Veni, Vidi, Varda - L'édito d'Eric Libiot

29 mai 2024
Eric Libiot, rédacteur en chef d'Ecran total, livre son point de vue sur la semaine écoulée et sur les enjeux de celles à venir.
les glaneurs et la glaneuse

Mettre à disposition gratuite Les Glaneurs et la glaneuse et les soixante heures de rushes tournés par la cinéaste afin que chacun puisse en imaginer un nouveau montage.

Il faut toujours faire confiance à la patate. C'est une amie capable de tout, en toutes circonstances, et qui, comme souvent au cinéma, s’accorde à nos désirs (au four, à l’eau, en gratin, en robe des champs, en salade, etc). C’est surtout l’héroïne de Les Glaneurs et la glaneuse (2000), merveilleux film d’Agnès Varda dans lequel la réalisatrice s’en va, caméra au poing, à la rencontre de ceux et celles qui ramassent, récupèrent, chinent et grappillent des pommes de terre laissées à terre et mille autres choses parce que les fins de mois sont trop à la peine. À son habitude, Agnès Varda cuisine ses images et ses invités avec empathie, douceur et intelligence. Chacun se souvient des patates en forme de coeur qui, tout à coup, apportent à ce documentaire, une poésie insoupçonnée.

Mais je ne suis pas là pour causer tubercule. Plutôt de la formidable initiative de Rosalie Varda et de Mathieu Demy, fille et fils de, aux manettes aujourd'hui de Ciné Tamaris qui “s’occupe de faire vivre les films d’Agnès Varda et de Jacques Demy.” C’est un projet “inédit d’éducation à l’image” à l’intention des écoles de cinéma et des étudiants du monde entier : mettre à disposition gratuite Les Glaneurs et la glaneuse et les 60 heures de rushes tournés par la cinéaste afin que chacun puisse, à convenance, imaginer un nouveau montage du documentaire et le partager sur le même site (glaneursglaneuse.com). Dans cinq ans Rosalie et Mathieu glaneront les films ainsi réinventés et organiseront un colloque sur l’écriture documentaire.

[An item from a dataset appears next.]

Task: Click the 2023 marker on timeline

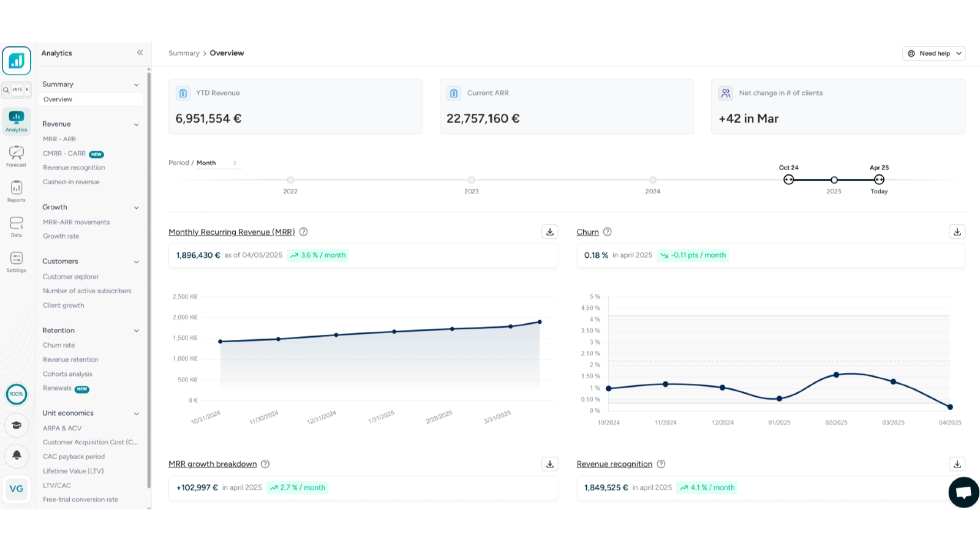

C’est, semble-t-il, une première mondiale, lancée à Cannes il y a un an en présence de Martin Scorsese. Et une idée de génie(s). Qui dépasse le simple cadre dans lequel elle s’épanouit. Agnès Varda avait le goût de la transmission chevillée à sa petite caméra. Ses enfants ont bien appris sa leçon, qui comptent aussi proposer les images inédites tournées par la réalisatrice.

Il faudrait mille initiatives de ce genre. D’autant qu’elle est soutenue par des acteurs publics (CNC, Cinémathèque, INA, Institut Lumière…) et privés (Netflix, MK2 films, Chanel…). C’est donc possible. A l’heure où chacun cherche son chat et surtout un moyen de faire revenir les jeunes en salles et les détourner de tic tak tok, au moment où la Ministre de la culture souhaite ardemment que les “œuvres puisse être accessibles à tous les publics et sur tous les territoires”, à l’instant où les dispositifs cinéma à l’école, au collège ou au lycée souffrent de la désaffection des profs, poussés par le Ministère de l’Éducation nationale à s’occuper de ce qui les regarde, et de rien d’autre, à la seconde où l’IAïe discute en circuit fermé avec elle-même, réinventer le cinéma n’est pas moins important.

Aujourd’hui, la technologie permet ce large partage et l’utilisation de ce grand terrain de jeu/je qu’est l’univers d’un artiste. J’ai vu un étudiant remonter la scène de l’avion dans La Mort aux trousses d’Hitchcock sans utiliser les plans avec l’avion. C’était formidable d’invention. Car il s’agit bien, aussi, de jouer. De s’amuser. De créer. D’essayer. De se tromper. De réussir. En trois mots : d’être acteur. C’est sans doute ce qui manque le plus : redonner la parole, et, en l’occurrence, la main, à toutes celles et ceux dont les institutions voudraient s’occuper. Faut y aller. Vraiment. Franchement. Le (jeune) public n’est pas un mouton que l’on pousse à brouter, il faut qu’il se sente concerné pour retrouver la frite.